(About this task): Would you print the records below without changing anything?

Records for this exercise below:

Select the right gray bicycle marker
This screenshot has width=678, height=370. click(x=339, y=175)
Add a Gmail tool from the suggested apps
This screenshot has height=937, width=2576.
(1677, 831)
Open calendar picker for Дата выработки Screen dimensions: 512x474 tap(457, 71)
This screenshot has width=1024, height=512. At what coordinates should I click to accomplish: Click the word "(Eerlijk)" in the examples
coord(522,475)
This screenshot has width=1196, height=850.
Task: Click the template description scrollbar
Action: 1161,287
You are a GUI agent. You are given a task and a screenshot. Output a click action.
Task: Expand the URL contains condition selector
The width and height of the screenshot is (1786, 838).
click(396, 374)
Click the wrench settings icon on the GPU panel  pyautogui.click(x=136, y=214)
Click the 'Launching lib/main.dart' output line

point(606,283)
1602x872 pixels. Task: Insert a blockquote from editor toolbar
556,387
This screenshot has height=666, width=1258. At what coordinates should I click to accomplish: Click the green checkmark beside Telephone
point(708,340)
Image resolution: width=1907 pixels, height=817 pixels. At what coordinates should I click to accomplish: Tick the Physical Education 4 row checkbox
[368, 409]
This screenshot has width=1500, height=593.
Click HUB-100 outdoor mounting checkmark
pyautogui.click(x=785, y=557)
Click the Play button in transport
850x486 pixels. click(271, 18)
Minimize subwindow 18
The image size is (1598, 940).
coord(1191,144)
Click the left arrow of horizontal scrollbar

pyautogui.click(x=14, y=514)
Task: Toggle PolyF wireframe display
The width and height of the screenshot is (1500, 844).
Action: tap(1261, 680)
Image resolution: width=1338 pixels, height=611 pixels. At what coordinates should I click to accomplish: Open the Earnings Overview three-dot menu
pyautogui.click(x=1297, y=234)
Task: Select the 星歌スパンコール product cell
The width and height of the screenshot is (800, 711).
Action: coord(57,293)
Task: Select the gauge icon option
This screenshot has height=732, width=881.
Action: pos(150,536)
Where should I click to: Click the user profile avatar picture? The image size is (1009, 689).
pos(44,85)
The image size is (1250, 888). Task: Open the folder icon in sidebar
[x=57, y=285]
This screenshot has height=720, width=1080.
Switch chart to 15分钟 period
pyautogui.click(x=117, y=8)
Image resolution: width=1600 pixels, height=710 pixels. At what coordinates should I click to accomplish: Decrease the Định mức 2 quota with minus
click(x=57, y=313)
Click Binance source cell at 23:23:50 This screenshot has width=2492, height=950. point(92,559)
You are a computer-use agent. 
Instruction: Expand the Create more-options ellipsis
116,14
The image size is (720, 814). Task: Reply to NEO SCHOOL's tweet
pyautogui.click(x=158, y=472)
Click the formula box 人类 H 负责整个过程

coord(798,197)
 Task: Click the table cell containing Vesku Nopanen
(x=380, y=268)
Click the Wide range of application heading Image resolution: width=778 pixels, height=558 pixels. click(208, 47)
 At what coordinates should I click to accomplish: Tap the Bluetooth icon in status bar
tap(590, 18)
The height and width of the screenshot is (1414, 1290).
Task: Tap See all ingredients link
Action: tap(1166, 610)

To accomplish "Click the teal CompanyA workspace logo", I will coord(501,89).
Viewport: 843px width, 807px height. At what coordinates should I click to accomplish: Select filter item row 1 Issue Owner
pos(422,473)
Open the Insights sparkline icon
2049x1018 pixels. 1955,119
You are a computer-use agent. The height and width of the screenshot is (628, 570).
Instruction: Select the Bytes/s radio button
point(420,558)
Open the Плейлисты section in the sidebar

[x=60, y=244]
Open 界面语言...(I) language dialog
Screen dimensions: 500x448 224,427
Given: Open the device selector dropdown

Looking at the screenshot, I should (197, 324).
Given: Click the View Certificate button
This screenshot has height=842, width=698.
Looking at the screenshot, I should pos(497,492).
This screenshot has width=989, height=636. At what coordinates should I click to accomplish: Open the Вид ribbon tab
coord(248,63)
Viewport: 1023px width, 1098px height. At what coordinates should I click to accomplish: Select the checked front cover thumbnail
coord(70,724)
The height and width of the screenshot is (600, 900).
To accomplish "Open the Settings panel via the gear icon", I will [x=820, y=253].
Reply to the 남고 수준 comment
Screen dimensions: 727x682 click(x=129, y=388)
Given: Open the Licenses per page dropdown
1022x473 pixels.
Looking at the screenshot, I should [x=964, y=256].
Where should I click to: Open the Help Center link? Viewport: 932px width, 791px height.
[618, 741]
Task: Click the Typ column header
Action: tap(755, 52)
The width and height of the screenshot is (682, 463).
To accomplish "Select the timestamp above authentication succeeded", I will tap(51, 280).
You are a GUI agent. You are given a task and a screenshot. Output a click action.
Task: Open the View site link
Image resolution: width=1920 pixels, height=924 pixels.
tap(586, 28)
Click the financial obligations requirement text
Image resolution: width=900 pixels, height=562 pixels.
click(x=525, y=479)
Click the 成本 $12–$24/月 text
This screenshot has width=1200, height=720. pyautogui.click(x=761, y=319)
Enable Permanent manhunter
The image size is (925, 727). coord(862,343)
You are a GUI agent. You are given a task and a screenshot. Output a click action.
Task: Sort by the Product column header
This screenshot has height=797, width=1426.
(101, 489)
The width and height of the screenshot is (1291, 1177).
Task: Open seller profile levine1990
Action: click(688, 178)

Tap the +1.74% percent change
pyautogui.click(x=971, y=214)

End of Records for this exercise.

(Your solution):
Select the right gray bicycle marker
This screenshot has width=678, height=370. click(x=339, y=175)
Add a Gmail tool from the suggested apps
This screenshot has height=937, width=2576.
(1677, 831)
Open calendar picker for Дата выработки Screen dimensions: 512x474 tap(457, 71)
This screenshot has width=1024, height=512. At what coordinates should I click to accomplish: Click the word "(Eerlijk)" in the examples
coord(522,475)
This screenshot has width=1196, height=850.
Task: Click the template description scrollbar
Action: 1161,287
You are a GUI agent. You are given a task and a screenshot. Output a click action.
Task: Expand the URL contains condition selector
The width and height of the screenshot is (1786, 838).
click(396, 374)
Click the wrench settings icon on the GPU panel  pyautogui.click(x=136, y=214)
Click the 'Launching lib/main.dart' output line

point(606,283)
1602x872 pixels. Task: Insert a blockquote from editor toolbar
556,387
This screenshot has height=666, width=1258. At what coordinates should I click to accomplish: Click the green checkmark beside Telephone
point(708,340)
Image resolution: width=1907 pixels, height=817 pixels. At what coordinates should I click to accomplish: Tick the Physical Education 4 row checkbox
[368, 409]
This screenshot has width=1500, height=593.
Click HUB-100 outdoor mounting checkmark
pyautogui.click(x=785, y=557)
Click the Play button in transport
850x486 pixels. click(271, 18)
Minimize subwindow 18
The image size is (1598, 940).
coord(1191,144)
Click the left arrow of horizontal scrollbar

pyautogui.click(x=14, y=514)
Task: Toggle PolyF wireframe display
The width and height of the screenshot is (1500, 844).
Action: tap(1261, 680)
Image resolution: width=1338 pixels, height=611 pixels. At what coordinates should I click to accomplish: Open the Earnings Overview three-dot menu
pyautogui.click(x=1297, y=234)
Task: Select the 星歌スパンコール product cell
The width and height of the screenshot is (800, 711).
Action: coord(57,293)
Task: Select the gauge icon option
This screenshot has height=732, width=881.
Action: pos(150,536)
Where should I click to: Click the user profile avatar picture? The image size is (1009, 689).
pos(44,85)
The image size is (1250, 888). Task: Open the folder icon in sidebar
[x=57, y=285]
This screenshot has height=720, width=1080.
Switch chart to 15分钟 period
pyautogui.click(x=117, y=8)
Image resolution: width=1600 pixels, height=710 pixels. At what coordinates should I click to accomplish: Decrease the Định mức 2 quota with minus
click(x=57, y=313)
Click Binance source cell at 23:23:50 This screenshot has width=2492, height=950. point(92,559)
You are a computer-use agent. 
Instruction: Expand the Create more-options ellipsis
116,14
The image size is (720, 814). Task: Reply to NEO SCHOOL's tweet
pyautogui.click(x=158, y=472)
Click the formula box 人类 H 负责整个过程

coord(798,197)
 Task: Click the table cell containing Vesku Nopanen
(x=380, y=268)
Click the Wide range of application heading Image resolution: width=778 pixels, height=558 pixels. click(208, 47)
 At what coordinates should I click to accomplish: Tap the Bluetooth icon in status bar
tap(590, 18)
The height and width of the screenshot is (1414, 1290).
Task: Tap See all ingredients link
Action: tap(1166, 610)

To accomplish "Click the teal CompanyA workspace logo", I will coord(501,89).
Viewport: 843px width, 807px height. At what coordinates should I click to accomplish: Select filter item row 1 Issue Owner
pos(422,473)
Open the Insights sparkline icon
2049x1018 pixels. 1955,119
You are a computer-use agent. The height and width of the screenshot is (628, 570).
Instruction: Select the Bytes/s radio button
point(420,558)
Open the Плейлисты section in the sidebar

[x=60, y=244]
Open 界面语言...(I) language dialog
Screen dimensions: 500x448 224,427
Given: Open the device selector dropdown

Looking at the screenshot, I should (197, 324).
Given: Click the View Certificate button
This screenshot has height=842, width=698.
Looking at the screenshot, I should pos(497,492).
This screenshot has width=989, height=636. At what coordinates should I click to accomplish: Open the Вид ribbon tab
coord(248,63)
Viewport: 1023px width, 1098px height. At what coordinates should I click to accomplish: Select the checked front cover thumbnail
coord(70,724)
The height and width of the screenshot is (600, 900).
To accomplish "Open the Settings panel via the gear icon", I will [x=820, y=253].
Reply to the 남고 수준 comment
Screen dimensions: 727x682 click(x=129, y=388)
Given: Open the Licenses per page dropdown
1022x473 pixels.
Looking at the screenshot, I should [x=964, y=256].
Where should I click to: Open the Help Center link? Viewport: 932px width, 791px height.
[618, 741]
Task: Click the Typ column header
Action: tap(755, 52)
The width and height of the screenshot is (682, 463).
To accomplish "Select the timestamp above authentication succeeded", I will tap(51, 280).
You are a GUI agent. You are given a task and a screenshot. Output a click action.
Task: Open the View site link
Image resolution: width=1920 pixels, height=924 pixels.
tap(586, 28)
Click the financial obligations requirement text
Image resolution: width=900 pixels, height=562 pixels.
click(x=525, y=479)
Click the 成本 $12–$24/月 text
This screenshot has width=1200, height=720. pyautogui.click(x=761, y=319)
Enable Permanent manhunter
The image size is (925, 727). coord(862,343)
You are a GUI agent. You are given a task and a screenshot. Output a click action.
Task: Sort by the Product column header
This screenshot has height=797, width=1426.
(101, 489)
The width and height of the screenshot is (1291, 1177).
Task: Open seller profile levine1990
Action: click(688, 178)

Tap the +1.74% percent change
pyautogui.click(x=971, y=214)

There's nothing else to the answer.